Activity
The stretch wanted below opens at the line containing "March 2016 (47, 2131)" and closes at the line containing "February 2026 (47, 1773)". Please return it exactly, with no other lines.

Record set
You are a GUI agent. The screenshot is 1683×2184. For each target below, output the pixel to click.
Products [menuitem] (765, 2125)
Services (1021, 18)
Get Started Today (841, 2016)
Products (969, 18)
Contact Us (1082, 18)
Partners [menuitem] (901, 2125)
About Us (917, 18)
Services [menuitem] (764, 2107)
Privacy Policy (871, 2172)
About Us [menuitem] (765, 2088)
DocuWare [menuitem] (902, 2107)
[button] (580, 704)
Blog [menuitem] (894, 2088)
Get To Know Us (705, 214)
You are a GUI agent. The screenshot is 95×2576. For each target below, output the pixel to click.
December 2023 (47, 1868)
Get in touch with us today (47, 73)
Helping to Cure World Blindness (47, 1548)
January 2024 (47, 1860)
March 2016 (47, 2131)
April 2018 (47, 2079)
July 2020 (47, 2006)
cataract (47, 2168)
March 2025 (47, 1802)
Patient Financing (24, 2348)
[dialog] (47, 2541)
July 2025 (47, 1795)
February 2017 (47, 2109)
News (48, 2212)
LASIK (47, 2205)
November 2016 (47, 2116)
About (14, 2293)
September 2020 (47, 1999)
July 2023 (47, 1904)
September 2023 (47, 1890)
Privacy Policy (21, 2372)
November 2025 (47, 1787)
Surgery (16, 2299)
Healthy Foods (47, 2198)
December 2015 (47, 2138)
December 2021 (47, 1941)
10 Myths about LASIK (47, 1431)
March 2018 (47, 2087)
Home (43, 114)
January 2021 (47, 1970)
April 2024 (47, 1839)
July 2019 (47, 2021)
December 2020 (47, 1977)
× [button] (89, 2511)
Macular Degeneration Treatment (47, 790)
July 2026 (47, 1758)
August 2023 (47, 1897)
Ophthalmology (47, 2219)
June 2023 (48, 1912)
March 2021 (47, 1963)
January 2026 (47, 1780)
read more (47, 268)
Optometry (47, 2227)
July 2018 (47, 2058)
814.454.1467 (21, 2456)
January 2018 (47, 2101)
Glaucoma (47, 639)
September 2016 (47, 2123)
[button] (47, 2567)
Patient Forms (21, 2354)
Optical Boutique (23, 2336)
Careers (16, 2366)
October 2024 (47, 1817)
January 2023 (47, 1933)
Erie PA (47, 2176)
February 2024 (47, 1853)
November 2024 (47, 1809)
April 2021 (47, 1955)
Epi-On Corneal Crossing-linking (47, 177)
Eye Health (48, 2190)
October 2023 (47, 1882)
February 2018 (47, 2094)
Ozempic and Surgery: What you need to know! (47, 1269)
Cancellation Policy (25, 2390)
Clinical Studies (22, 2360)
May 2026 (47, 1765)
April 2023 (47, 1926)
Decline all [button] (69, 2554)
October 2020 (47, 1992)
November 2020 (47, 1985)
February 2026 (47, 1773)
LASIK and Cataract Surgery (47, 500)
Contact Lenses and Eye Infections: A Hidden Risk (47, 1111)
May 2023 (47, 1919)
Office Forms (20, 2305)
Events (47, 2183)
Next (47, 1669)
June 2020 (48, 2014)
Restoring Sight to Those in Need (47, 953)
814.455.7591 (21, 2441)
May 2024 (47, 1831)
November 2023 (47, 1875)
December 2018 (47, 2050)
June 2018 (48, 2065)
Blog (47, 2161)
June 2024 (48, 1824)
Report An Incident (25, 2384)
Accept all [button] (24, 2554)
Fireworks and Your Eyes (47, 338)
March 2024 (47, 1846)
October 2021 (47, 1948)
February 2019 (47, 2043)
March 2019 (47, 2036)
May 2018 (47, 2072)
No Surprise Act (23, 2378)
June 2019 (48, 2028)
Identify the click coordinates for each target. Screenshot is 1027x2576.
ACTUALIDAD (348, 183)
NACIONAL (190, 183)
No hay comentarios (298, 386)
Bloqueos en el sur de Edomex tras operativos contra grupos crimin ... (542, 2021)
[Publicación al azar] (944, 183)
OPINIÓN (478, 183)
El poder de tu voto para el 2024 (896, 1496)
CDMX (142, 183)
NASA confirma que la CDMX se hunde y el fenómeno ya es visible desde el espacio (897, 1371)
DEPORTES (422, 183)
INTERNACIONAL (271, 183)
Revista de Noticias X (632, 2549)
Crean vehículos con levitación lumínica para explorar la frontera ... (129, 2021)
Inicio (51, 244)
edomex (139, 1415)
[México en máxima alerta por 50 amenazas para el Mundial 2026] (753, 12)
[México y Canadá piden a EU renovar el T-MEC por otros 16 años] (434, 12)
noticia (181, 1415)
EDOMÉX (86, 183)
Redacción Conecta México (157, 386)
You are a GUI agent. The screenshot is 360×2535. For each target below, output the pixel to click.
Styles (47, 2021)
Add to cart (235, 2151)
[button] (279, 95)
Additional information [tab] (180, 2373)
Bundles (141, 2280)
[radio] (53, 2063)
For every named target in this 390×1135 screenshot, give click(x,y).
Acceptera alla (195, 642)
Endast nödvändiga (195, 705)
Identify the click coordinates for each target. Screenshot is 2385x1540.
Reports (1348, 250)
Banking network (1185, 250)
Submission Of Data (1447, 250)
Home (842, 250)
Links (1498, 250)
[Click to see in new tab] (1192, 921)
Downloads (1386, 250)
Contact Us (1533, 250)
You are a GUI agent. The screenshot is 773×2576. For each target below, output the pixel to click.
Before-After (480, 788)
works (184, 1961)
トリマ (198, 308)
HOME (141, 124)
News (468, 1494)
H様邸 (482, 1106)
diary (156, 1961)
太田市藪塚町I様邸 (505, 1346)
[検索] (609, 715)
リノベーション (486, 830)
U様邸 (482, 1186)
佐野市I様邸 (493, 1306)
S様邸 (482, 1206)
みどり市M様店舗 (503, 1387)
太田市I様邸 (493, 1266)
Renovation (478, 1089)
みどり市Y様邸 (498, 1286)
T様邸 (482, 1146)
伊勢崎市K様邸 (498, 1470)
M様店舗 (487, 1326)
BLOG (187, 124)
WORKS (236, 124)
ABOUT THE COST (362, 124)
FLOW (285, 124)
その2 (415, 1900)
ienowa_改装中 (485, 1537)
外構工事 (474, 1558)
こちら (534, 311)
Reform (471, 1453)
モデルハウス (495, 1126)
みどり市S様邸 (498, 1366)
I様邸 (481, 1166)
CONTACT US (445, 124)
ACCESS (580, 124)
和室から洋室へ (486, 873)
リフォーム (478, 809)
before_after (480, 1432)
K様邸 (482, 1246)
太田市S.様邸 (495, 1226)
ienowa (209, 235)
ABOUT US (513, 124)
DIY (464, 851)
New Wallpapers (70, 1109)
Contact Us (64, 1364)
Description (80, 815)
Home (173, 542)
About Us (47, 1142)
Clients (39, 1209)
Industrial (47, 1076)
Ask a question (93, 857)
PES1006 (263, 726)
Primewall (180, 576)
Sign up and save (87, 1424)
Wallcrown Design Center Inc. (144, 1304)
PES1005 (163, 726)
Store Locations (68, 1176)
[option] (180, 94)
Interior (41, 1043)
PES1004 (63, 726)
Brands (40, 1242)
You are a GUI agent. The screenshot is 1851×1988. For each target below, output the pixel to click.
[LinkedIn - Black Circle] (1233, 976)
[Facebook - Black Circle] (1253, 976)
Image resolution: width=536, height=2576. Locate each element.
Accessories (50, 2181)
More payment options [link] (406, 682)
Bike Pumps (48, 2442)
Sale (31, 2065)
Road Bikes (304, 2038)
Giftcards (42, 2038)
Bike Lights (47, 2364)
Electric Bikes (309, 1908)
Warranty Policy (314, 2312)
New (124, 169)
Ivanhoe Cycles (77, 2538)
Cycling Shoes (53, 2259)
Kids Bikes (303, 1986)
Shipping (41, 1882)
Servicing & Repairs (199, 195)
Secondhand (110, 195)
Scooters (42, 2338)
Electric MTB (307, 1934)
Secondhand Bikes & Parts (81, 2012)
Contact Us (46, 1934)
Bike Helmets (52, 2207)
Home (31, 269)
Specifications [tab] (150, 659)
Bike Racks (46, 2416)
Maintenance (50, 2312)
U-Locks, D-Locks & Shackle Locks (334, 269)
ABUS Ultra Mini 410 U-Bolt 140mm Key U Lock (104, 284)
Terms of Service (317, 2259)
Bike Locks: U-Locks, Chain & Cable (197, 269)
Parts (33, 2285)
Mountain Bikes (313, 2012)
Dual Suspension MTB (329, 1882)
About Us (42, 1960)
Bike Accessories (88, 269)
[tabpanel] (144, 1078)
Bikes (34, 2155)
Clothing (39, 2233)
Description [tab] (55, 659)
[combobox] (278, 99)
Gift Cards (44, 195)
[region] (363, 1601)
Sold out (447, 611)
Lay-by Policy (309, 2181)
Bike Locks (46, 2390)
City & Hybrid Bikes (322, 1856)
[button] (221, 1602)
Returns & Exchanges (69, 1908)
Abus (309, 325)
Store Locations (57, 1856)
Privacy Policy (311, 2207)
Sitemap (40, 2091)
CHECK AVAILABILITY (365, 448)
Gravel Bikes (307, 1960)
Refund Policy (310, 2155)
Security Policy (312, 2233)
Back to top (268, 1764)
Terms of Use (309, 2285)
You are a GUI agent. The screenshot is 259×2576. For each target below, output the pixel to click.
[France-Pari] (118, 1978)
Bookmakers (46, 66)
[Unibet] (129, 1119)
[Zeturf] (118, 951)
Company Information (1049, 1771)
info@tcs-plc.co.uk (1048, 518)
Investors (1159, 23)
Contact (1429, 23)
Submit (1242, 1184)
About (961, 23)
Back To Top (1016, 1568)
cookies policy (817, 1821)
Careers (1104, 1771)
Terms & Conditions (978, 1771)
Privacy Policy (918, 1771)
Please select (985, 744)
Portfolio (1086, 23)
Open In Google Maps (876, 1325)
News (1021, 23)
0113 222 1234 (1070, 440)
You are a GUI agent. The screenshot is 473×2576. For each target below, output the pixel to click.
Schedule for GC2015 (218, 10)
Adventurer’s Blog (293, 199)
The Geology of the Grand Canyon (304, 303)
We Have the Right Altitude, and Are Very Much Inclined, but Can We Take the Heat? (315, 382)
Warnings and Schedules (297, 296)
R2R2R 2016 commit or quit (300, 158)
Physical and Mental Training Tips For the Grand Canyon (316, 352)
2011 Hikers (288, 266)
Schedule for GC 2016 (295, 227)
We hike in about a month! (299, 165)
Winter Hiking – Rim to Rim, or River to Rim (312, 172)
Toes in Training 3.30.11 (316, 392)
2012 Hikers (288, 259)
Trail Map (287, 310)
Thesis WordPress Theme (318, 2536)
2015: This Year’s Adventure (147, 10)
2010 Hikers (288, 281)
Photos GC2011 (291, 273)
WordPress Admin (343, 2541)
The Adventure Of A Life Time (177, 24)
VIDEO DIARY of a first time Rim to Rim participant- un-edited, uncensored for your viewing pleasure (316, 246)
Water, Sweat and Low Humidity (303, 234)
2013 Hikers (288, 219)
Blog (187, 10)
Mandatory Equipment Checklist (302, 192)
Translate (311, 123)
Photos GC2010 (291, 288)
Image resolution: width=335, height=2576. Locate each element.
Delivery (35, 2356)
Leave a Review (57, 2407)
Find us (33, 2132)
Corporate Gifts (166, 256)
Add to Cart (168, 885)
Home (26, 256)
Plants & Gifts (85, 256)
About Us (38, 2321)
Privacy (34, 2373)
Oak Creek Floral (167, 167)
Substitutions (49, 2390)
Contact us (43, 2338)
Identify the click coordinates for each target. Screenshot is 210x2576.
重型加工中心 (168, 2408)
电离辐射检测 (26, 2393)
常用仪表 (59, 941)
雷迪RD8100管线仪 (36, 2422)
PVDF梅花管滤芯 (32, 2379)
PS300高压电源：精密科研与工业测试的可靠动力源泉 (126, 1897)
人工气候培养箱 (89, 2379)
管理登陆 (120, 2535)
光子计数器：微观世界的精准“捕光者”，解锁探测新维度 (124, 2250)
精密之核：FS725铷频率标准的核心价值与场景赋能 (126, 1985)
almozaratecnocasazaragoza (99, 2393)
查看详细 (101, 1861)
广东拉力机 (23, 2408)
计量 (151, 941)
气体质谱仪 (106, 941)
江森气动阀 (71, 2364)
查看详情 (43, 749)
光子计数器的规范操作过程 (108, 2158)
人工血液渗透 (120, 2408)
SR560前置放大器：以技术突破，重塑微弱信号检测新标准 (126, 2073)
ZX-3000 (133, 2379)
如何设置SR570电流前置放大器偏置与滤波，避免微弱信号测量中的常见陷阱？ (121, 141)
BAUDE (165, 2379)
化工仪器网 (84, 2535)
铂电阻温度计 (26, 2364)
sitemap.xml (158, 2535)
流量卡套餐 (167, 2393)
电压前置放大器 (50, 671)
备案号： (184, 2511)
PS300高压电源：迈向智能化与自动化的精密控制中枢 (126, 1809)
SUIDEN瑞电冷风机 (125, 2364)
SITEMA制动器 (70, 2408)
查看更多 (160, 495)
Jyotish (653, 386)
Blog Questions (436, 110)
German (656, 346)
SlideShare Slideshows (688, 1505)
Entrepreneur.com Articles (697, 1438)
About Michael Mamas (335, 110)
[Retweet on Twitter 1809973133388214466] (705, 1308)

Solution
March 2016 (47, 2131)
April 2018 (47, 2079)
July 2020 (47, 2006)
cataract (47, 2168)
March 2025 (47, 1802)
Patient Financing (24, 2348)
[dialog] (47, 2541)
July 2025 (47, 1795)
February 2017 (47, 2109)
News (48, 2212)
LASIK (47, 2205)
November 2016 (47, 2116)
About (14, 2293)
September 2020 (47, 1999)
July 2023 (47, 1904)
September 2023 (47, 1890)
Privacy Policy (21, 2372)
November 2025 (47, 1787)
Surgery (16, 2299)
Healthy Foods (47, 2198)
December 2015 (47, 2138)
December 2021 (47, 1941)
10 Myths about LASIK (47, 1431)
March 2018 (47, 2087)
Home (43, 114)
January 2021 (47, 1970)
April 2024 (47, 1839)
July 2019 (47, 2021)
December 2020 (47, 1977)
× [button] (89, 2511)
Macular Degeneration Treatment (47, 790)
July 2026 (47, 1758)
August 2023 (47, 1897)
Ophthalmology (47, 2219)
June 2023 (48, 1912)
March 2021 (47, 1963)
January 2026 (47, 1780)
read more (47, 268)
Optometry (47, 2227)
July 2018 (47, 2058)
814.454.1467 (21, 2456)
January 2018 (47, 2101)
Glaucoma (47, 639)
September 2016 (47, 2123)
[button] (47, 2567)
Patient Forms (21, 2354)
Optical Boutique (23, 2336)
Careers (16, 2366)
October 2024 (47, 1817)
January 2023 (47, 1933)
Erie PA (47, 2176)
February 2024 (47, 1853)
November 2024 (47, 1809)
April 2021 (47, 1955)
Epi-On Corneal Crossing-linking (47, 177)
Eye Health (48, 2190)
October 2023 (47, 1882)
February 2018 (47, 2094)
Ozempic and Surgery: What you need to know! (47, 1269)
Cancellation Policy (25, 2390)
Clinical Studies (22, 2360)
May 2026 (47, 1765)
April 2023 (47, 1926)
Decline all [button] (69, 2554)
October 2020 (47, 1992)
November 2020 (47, 1985)
February 2026 (47, 1773)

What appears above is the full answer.